■ **Source document**
GK: ...Sounds to me like you found yourself a new trail boss, Big Messer.


TK: Gimme a drink, Flossie.


SS: Comin' right up, Big Messer.


GK: What's her name?


TK: I ain't sayin.


TR: So you marry her? Or you still renting?


TK: I don't want to talk about it.


GK: He's married her. I can tell by that hangdog look.


TK: I got tired of independent living. I needed a rest.


TR: "Arrest" as in arrest and put in jail.


TK: How come you called me Princess, Lefty?


GK: Just a hunch. I saw the cellphone in your pocket. I'd always wanted to call you Princess, and I know from experience that a man who carries a cellphone is a man of liberal temperament and unlikely to want to roll around on the floor, biting and kicking and gouging. And also you look considerably shined up from when I saw you last.


TR: Sure do. Used to be grease and grime on you and you stank like a buffalo and had nose hair like big tusks. Now you look almost civilized.

■ **Task A**
Summarize the dialogue in two sentences.
■ **Task B**
Carry on the dialogue from its final line, keeping its speakers and style.

Saved entries:
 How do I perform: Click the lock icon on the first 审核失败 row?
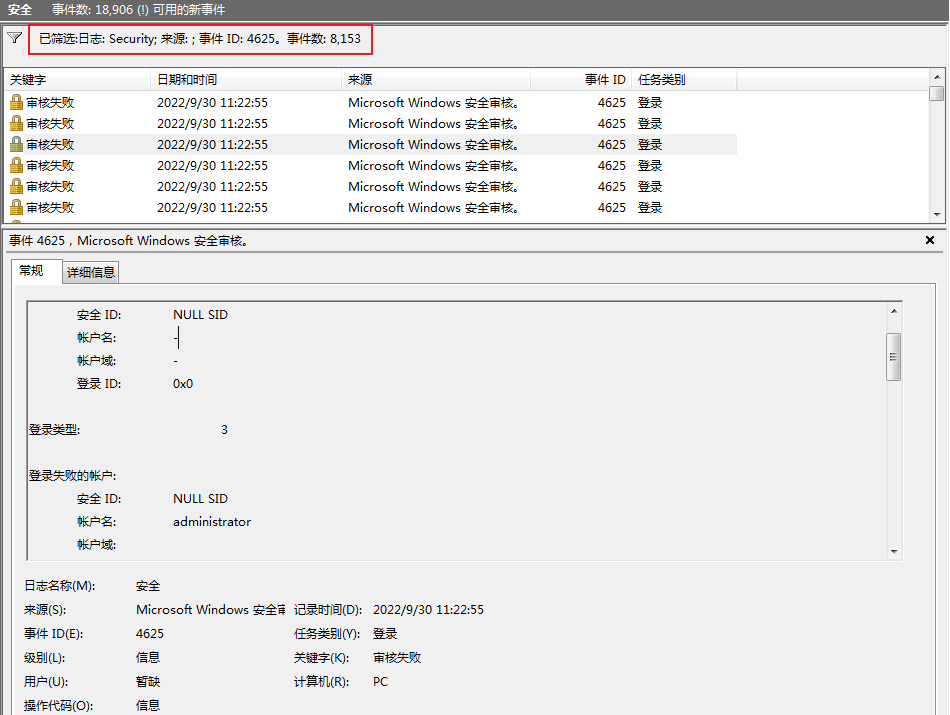point(16,102)
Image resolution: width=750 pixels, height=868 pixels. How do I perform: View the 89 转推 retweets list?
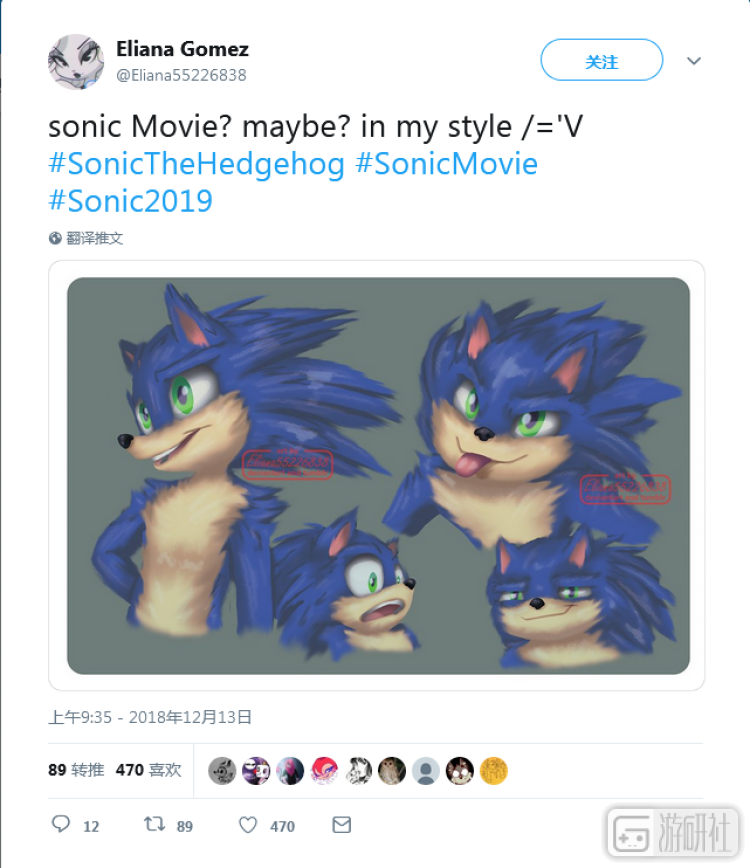click(x=76, y=770)
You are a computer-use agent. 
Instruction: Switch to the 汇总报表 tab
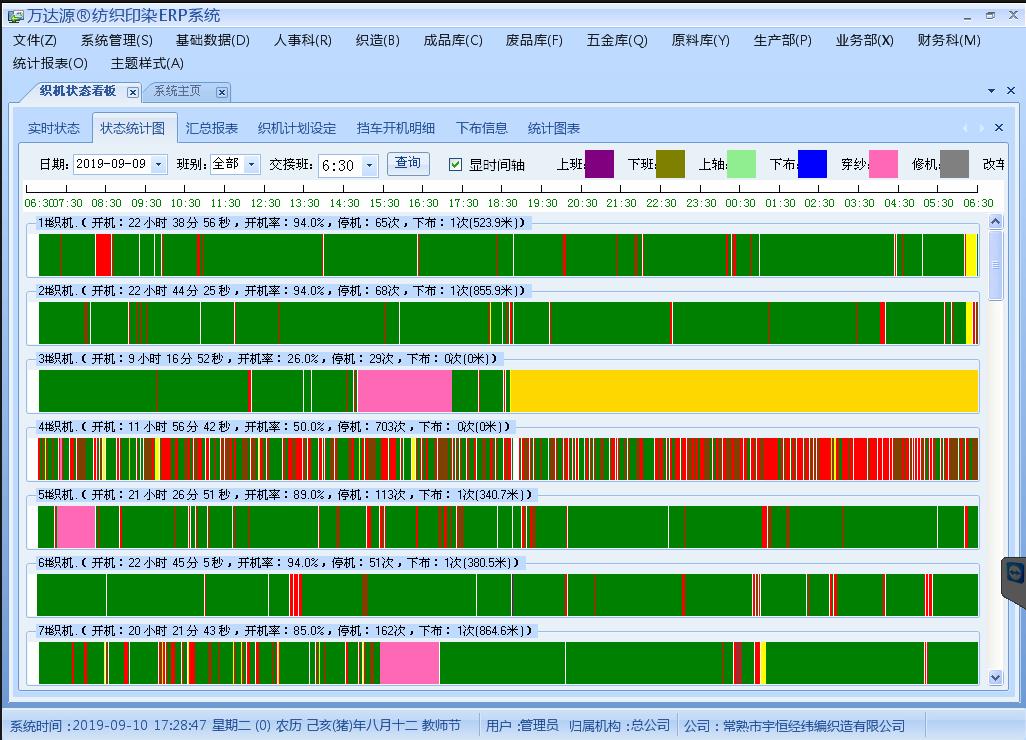(212, 128)
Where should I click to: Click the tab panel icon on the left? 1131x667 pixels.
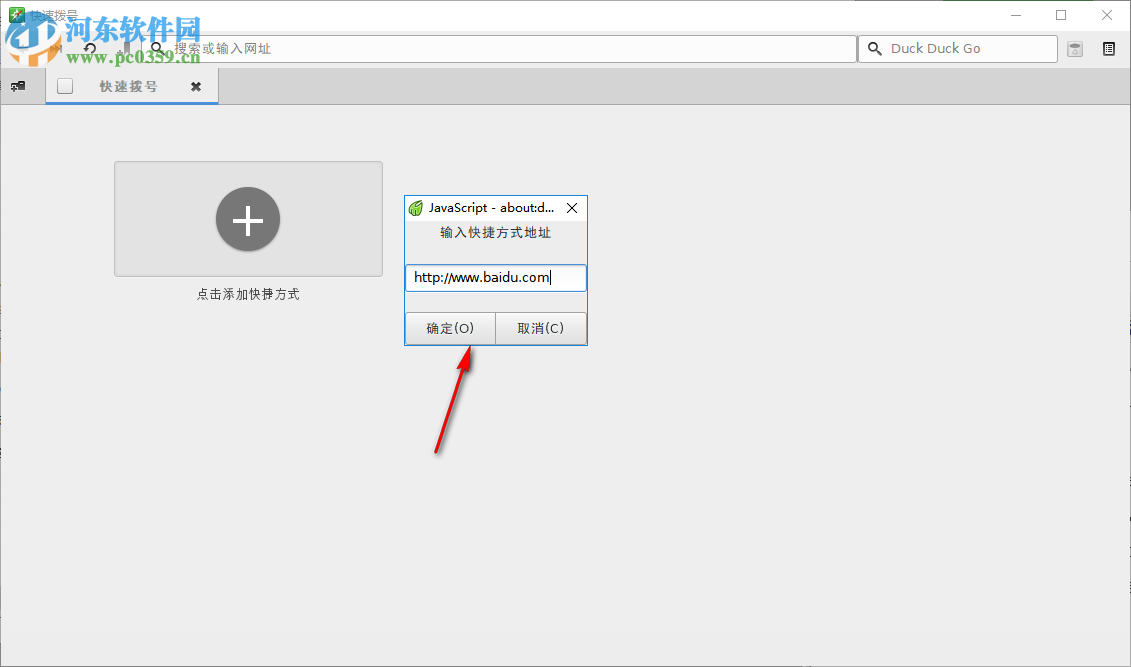tap(17, 86)
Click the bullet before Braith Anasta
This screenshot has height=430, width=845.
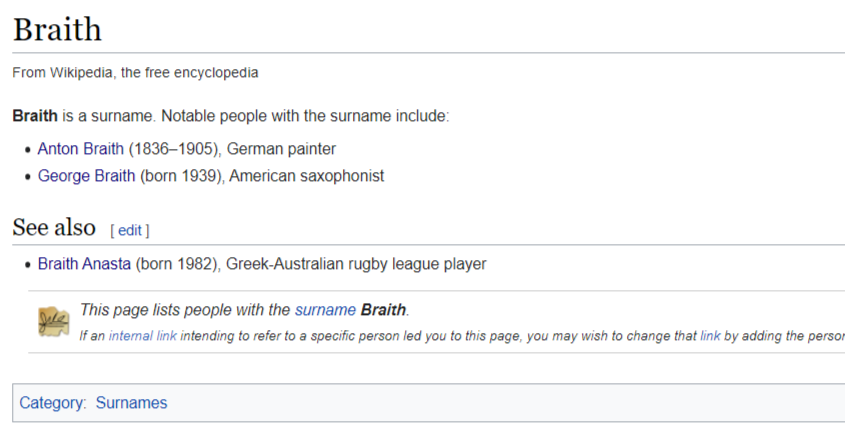coord(28,265)
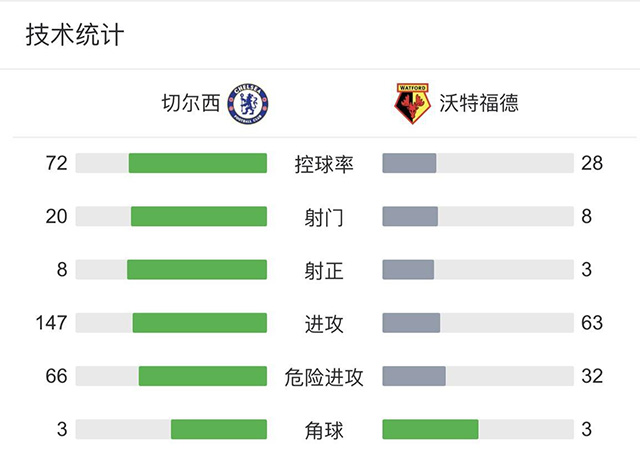Click the 进攻 stat label

tap(324, 323)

■ **Exercise answer A**
In the dialogue, the speaker called Big Messer orders a drink, refuses to give the name of the woman the others believe he has married, and says he got tired of independent living and needed a rest. When he asks Lefty why he called him Princess, Lefty points to the cellphone in his pocket and his shined-up appearance, and another speaker agrees that he now looks almost civilized.

■ **Exercise answer B**
TK: She got me a job.


GK: No!!!!


TK: Got me a job at the barbershop.


TR: Well, dog my cats.


GK: When'd you learn to cut hair?


TK: I don't cut it. I sit behind a desk and make appointments for people to have their hair cut.


TR: Big Messer a receptionist.


GK: Since when did Crazy Dave start making appointments?


TK: We don't call him Crazy Dave anymore. He's called Mr. Daveed.


TR: So you sit there and --


TK: I sit there and when cowpokes come in and say, Gimme a haircut, I say, "Mr. Daveed has an opening around 2:30 on Wednesday."


GK: That must not sit too well with some of them.


TK: It doesn't. Sometimes I have to pound some sense into them. Sometimes they draw on me and I have to whip out Mr. Samuel Colt and let him do the talking.


GK: So Minneapolis takes hair styling seriously.


TK: There's three fellas up on Boot Hill for whom 2:30 on Wednesday will never come around.


GK: To die with bad hair-- that's serious.

(FOOTSTEPS)


SS: Mr. Messer -- I'm ready for you now. Come up and we'll get started. (FOOTSTEPS AWAY)


TR: Who was that?


TK: I ain't saying.


TR: It was your therapist, wasn't it.


TK: None of your business.


TR: It was your therapist. I could tell. She's a therapist. Those earth tone clothes, the soft-soled shoes? The necklace made from bits of wood and pottery? She's your therapist, Big Messer.


TK: You keep your voice down.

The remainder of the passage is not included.